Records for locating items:
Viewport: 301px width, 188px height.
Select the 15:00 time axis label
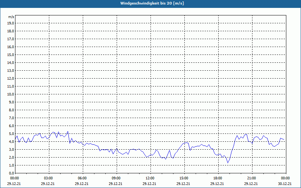tap(184, 178)
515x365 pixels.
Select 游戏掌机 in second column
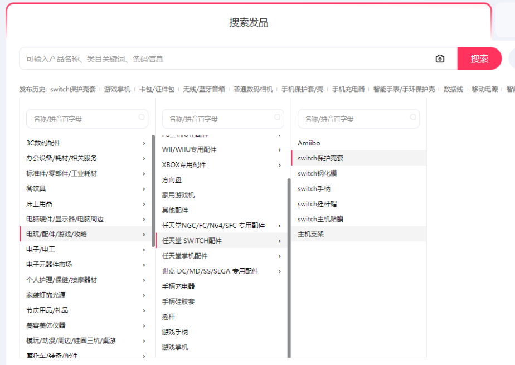[x=175, y=347]
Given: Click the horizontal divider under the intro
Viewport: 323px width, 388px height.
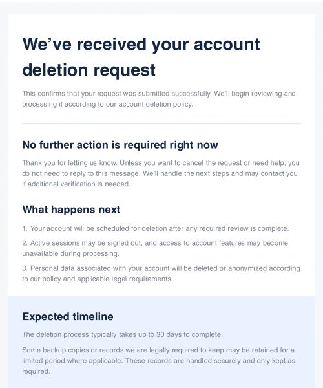Looking at the screenshot, I should [162, 124].
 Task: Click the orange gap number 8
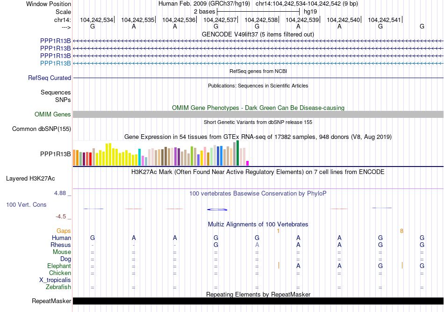coord(401,231)
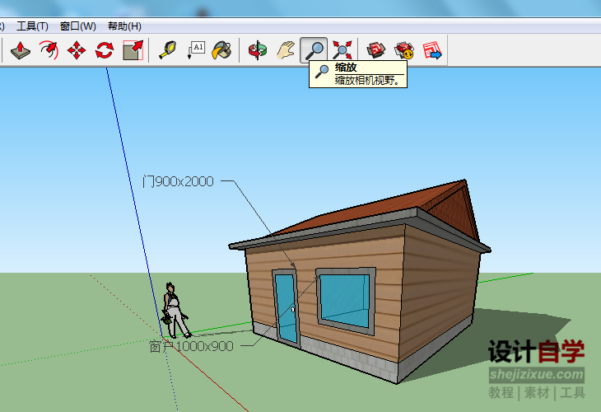601x412 pixels.
Task: Click the 窗户1000x900 text label
Action: [x=191, y=346]
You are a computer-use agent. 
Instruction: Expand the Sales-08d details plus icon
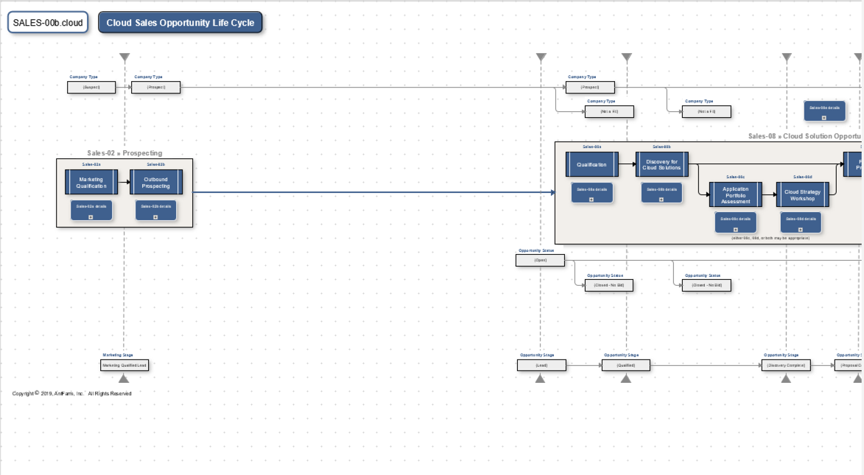click(x=800, y=230)
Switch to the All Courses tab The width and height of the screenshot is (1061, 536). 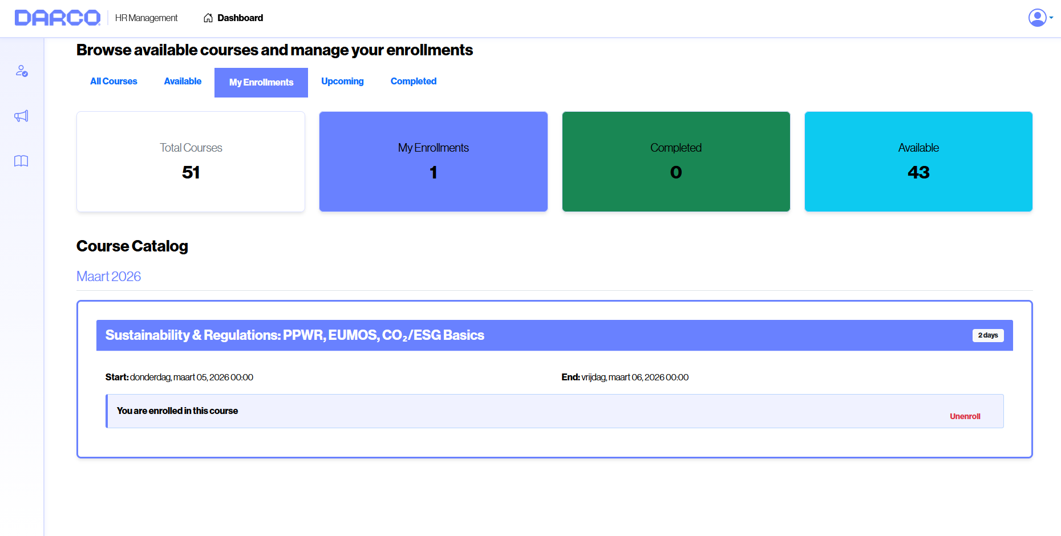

• _WHAT IS NEEDED_:
Render the data above as a numbered list, one line per item, with blank lines left out. Omit the pictures from your answer.

• _TASK ANSWER_:
1. Viewport: 301px width, 188px height.
2. Select the 15:00 time axis label
3. tap(184, 178)
4. 515x365 pixels.
5. Select 游戏掌机 in second column
6. [x=175, y=347]
7. Given: Click the horizontal divider under the intro
8. Viewport: 323px width, 388px height.
9. Looking at the screenshot, I should [162, 124].
10.  Task: Click the orange gap number 8
11. coord(401,231)
12. 601x412 pixels.
13. Task: Click the 窗户1000x900 text label
14. Action: [x=191, y=346]
15. You are a computer-use agent. 
16. Instruction: Expand the Sales-08d details plus icon
17. click(x=800, y=230)
18. Switch to the All Courses tab The width and height of the screenshot is (1061, 536). 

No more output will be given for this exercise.